(Recorded data)
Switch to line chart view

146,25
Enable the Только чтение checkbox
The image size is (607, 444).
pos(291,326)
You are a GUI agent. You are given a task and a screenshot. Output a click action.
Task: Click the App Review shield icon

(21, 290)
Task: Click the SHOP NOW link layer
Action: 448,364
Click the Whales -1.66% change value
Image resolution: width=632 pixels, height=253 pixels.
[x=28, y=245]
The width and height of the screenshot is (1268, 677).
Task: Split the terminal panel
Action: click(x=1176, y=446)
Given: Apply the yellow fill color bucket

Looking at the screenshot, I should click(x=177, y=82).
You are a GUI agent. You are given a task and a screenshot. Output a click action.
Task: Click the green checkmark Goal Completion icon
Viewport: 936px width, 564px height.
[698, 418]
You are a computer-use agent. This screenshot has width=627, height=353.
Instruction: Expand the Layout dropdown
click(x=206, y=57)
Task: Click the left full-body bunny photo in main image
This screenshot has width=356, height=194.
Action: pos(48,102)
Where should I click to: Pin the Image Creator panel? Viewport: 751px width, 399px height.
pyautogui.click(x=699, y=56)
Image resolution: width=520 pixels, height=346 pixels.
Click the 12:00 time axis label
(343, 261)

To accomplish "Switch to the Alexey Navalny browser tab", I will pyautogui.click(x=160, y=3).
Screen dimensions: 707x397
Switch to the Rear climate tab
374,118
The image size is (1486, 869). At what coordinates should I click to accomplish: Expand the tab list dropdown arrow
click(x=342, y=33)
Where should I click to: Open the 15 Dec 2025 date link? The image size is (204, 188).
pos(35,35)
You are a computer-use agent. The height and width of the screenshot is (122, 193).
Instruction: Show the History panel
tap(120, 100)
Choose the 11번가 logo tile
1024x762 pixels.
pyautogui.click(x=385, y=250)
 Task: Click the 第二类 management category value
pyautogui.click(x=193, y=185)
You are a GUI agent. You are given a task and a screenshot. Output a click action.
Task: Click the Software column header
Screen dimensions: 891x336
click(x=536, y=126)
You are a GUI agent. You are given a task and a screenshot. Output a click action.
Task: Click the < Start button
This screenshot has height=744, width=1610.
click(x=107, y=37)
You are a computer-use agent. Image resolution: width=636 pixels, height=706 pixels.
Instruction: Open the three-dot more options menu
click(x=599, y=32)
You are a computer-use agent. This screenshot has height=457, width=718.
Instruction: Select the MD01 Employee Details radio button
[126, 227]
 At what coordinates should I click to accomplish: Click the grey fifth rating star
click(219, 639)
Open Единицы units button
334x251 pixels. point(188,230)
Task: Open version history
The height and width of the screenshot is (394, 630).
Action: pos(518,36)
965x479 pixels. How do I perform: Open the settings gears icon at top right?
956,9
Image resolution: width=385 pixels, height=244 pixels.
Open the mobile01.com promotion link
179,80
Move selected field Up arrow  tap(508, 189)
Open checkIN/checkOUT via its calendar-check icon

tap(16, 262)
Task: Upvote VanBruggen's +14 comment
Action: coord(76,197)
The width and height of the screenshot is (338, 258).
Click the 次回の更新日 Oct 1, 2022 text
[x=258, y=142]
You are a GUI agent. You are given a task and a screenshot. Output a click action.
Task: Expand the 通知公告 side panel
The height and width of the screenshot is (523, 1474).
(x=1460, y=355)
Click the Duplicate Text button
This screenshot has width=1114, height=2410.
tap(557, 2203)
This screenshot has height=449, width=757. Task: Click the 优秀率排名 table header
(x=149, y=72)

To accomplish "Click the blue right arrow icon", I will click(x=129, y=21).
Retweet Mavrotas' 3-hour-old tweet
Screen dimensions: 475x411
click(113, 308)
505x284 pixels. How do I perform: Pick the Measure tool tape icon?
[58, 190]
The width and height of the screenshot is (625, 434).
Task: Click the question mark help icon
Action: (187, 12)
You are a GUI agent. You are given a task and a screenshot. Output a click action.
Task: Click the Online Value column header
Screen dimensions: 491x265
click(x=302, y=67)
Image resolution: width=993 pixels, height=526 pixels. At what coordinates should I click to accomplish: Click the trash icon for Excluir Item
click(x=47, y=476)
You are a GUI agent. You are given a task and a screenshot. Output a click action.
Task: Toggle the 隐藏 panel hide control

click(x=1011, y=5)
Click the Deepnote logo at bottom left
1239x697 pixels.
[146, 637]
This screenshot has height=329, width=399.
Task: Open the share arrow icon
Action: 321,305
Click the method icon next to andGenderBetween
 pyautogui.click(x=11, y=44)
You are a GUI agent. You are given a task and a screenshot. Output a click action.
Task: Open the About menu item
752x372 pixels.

■ **TASK DETAILS**:
Report every line in the records above that contains the word "Instruction", and copy each such line in full. Case counts.

■ **COMPLETED TASK**:
Instruction: Expand the Layout dropdown
Instruction: Show the History panel
Instruction: Open the three-dot more options menu
Instruction: Select the MD01 Employee Details radio button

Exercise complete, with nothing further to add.